* Exercise requirements
Nothing but a number should be given: the count of lines in the listing that include "left".

***** Given records

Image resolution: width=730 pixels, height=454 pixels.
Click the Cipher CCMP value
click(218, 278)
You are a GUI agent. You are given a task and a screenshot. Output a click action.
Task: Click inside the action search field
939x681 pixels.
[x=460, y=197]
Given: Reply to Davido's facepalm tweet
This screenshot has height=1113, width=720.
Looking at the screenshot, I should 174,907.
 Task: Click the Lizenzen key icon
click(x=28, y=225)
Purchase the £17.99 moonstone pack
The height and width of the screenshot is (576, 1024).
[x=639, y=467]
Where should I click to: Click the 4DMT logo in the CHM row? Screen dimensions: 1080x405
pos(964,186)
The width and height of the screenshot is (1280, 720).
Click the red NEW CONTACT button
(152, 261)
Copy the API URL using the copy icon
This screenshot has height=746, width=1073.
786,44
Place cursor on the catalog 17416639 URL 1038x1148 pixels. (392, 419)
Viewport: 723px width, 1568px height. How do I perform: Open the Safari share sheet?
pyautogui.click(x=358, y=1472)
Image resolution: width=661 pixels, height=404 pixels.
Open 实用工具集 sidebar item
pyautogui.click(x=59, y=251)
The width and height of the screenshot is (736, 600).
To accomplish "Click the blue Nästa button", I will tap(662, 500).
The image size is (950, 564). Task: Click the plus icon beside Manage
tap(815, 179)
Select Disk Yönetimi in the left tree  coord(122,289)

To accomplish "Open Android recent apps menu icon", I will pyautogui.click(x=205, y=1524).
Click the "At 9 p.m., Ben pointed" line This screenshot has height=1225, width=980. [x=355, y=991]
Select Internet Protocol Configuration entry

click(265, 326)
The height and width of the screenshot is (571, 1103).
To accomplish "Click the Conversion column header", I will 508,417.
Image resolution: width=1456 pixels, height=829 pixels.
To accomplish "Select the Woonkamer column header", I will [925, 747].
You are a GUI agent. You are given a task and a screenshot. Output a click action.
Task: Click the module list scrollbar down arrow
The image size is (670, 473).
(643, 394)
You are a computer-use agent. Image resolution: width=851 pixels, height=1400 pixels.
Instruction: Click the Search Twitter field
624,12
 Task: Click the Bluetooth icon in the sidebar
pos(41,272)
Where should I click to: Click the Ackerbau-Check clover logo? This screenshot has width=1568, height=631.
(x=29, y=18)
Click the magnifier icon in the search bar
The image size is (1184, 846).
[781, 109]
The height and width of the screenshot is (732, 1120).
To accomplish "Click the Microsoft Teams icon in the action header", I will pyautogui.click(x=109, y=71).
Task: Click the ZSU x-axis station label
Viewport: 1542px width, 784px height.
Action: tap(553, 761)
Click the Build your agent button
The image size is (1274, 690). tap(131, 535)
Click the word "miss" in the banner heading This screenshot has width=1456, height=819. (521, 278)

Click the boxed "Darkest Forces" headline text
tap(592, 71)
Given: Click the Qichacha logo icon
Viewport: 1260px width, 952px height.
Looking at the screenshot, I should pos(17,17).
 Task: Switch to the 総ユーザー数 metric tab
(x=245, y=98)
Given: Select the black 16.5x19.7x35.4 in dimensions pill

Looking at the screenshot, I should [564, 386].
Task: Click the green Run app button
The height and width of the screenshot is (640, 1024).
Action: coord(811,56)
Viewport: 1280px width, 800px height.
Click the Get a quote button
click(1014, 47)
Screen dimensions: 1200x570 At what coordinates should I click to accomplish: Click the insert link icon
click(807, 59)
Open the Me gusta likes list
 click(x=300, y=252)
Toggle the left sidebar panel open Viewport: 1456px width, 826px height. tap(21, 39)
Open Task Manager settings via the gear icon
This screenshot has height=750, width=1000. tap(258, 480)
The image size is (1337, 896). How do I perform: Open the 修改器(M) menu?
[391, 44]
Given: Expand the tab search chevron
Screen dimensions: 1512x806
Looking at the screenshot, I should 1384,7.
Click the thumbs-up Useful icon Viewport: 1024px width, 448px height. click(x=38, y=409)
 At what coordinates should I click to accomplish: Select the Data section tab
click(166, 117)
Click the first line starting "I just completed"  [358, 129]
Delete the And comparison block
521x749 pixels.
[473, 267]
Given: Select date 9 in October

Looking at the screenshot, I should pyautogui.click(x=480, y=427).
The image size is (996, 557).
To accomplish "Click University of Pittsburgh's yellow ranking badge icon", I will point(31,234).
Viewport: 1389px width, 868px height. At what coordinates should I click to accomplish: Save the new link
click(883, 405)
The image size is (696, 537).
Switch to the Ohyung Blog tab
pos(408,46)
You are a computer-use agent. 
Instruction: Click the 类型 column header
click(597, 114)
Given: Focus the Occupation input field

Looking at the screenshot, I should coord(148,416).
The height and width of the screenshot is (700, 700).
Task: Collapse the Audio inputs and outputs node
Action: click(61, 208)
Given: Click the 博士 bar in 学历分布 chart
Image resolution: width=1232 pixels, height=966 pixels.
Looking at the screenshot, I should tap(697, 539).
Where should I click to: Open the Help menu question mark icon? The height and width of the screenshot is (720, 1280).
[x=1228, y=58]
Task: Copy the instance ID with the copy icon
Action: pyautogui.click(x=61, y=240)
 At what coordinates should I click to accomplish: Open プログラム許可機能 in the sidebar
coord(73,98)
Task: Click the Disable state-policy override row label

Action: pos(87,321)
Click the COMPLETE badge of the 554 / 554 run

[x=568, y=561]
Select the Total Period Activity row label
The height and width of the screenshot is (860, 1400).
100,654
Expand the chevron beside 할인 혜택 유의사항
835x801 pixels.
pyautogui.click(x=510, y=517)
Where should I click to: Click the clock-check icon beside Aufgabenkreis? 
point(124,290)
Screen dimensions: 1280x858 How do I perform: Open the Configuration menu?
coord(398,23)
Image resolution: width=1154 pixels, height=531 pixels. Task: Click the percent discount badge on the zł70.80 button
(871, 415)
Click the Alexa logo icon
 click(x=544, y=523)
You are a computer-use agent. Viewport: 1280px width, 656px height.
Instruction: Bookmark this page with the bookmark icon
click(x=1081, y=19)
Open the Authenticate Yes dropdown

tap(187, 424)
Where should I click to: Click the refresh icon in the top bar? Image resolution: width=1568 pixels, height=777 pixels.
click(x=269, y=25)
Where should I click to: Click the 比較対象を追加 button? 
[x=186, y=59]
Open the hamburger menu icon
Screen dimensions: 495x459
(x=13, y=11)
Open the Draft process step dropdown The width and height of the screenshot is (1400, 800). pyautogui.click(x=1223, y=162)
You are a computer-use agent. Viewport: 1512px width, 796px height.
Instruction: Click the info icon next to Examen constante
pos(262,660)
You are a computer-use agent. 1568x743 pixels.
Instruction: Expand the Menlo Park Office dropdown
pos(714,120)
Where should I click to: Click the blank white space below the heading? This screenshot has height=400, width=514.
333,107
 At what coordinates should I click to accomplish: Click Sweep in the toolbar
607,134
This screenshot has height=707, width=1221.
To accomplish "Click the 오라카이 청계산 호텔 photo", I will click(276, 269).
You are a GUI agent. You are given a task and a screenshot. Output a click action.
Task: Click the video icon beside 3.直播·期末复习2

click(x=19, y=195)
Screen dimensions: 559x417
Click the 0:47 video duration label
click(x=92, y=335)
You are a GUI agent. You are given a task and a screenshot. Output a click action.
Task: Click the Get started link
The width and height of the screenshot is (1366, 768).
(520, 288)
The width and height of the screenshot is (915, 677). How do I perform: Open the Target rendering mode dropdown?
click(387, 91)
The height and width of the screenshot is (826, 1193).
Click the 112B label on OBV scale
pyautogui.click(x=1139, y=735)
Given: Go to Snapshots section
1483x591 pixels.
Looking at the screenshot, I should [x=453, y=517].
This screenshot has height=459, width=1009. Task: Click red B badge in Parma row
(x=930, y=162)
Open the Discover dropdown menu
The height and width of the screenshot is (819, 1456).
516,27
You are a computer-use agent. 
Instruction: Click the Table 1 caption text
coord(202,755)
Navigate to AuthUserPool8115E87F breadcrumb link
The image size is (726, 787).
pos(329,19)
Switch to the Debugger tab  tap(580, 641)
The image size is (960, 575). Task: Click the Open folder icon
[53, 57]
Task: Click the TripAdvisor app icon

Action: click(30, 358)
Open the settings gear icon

**********

* Finished task
2